Another way to look at the problem is to consider not just one year’s deficit, but the total amount of debt that government has accumulated. US debt held by the public is currently $12.6 trillion, or about 75% of the size of our economy the way the CBO measures things. But in arriving at that number, the CBO doesn’t recognize promises to pay Social Security checks and medical bills as real obligations.

Take a senior citizen who is expecting an interest payment on a government bond next month and who is also expecting a Social Security check. The way the CBO looks at the world, the interest payment on the bond is a real obligation of the government. But the Social Security check isn’t.

That’s a strange way of accounting and Kotlikoff and his colleagues reject it. Instead they project the value of all the promises we have made under Social Security and other entitlement programs – benefits that ordinary citizens believe they have earned – and subtract expected future revenues, given the current tax law. The difference is an unfunded liability that is every bit as real as promises to make future interest payments on bonds and Treasury bills.

Calculating obligations in this way, Kotlikoff estimates that the total unfunded liability of the federal government is $210 trillion, or about 12 times the size of our economy. Writing in The New York Times, Kotlikoff says:

The fiscal gap – the difference between our government’s projected financial obligations and the present value of all projected future tax and other receipts – is, effectively, our nation’s credit card bill. Eliminating it, would require an immediate, permanent 59 percent increase in federal tax revenue. An immediate, permanent 38 percent cut in federal spending would also suffice. The longer we wait, the worse the pain. If, for example, we do nothing for 20 years, the requisite federal tax increase would be 70 percent, or the requisite spending cut, 43 percent.

And the tax increase, by the way, doesn’t work unless the money is sequestered and invested. It can’t just be deposited in the Treasury’s bank account and spent on other things.

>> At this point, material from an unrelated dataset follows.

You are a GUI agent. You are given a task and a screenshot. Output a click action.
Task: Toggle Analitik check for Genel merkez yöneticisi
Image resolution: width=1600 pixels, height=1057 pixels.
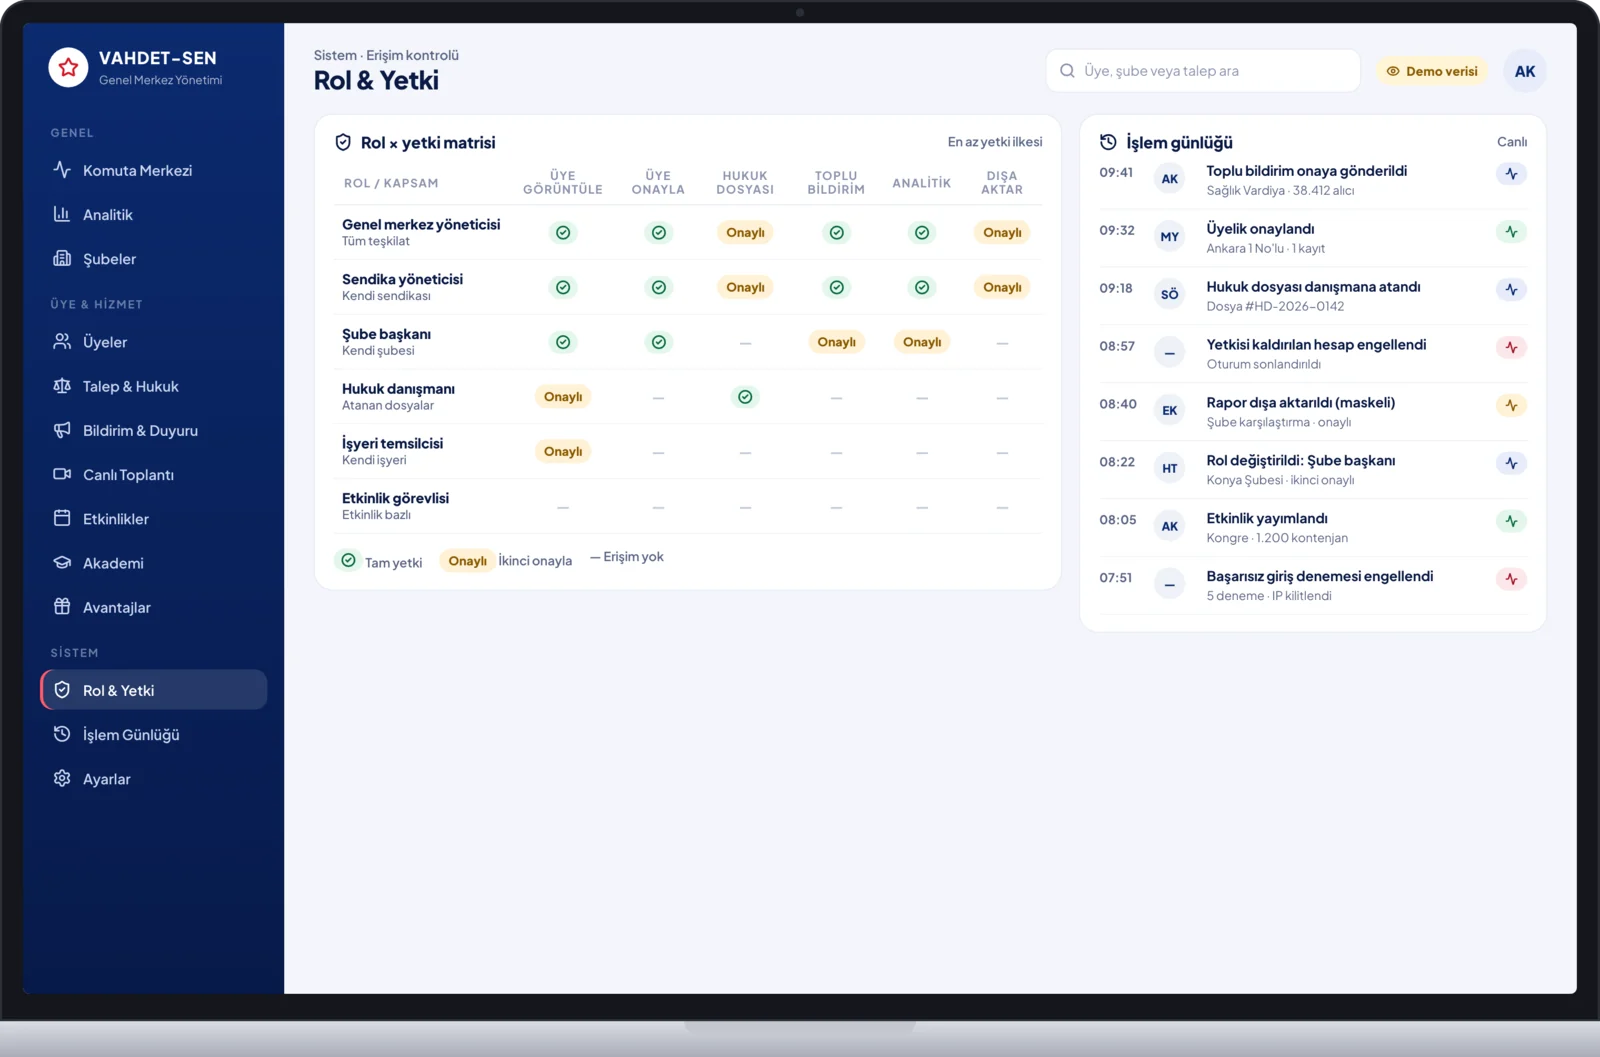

So is there any way out of this? Kotlikoff and a lot of other economists think we need to start with honest accounting: Former government officials from both parties, and more than 1,200 economists, including 17 Nobel laureates, have endorsed something called the Inform Act. It would require the federal government to do the kind of accounting that Kotlikoff and his colleagues do: project promises the government is making years into the future and along with expected revenues, given current tax rates. The difference is the government’s unfunded liability.

And why are so many economists calling for this reform? Kotlikoff says:

What we confront is not just an economics problem. It’s a moral issue. Will we continue to hide most of the bills we are bequeathing our children? Or will we, at long last, systematically measure all the bills and set about reducing them?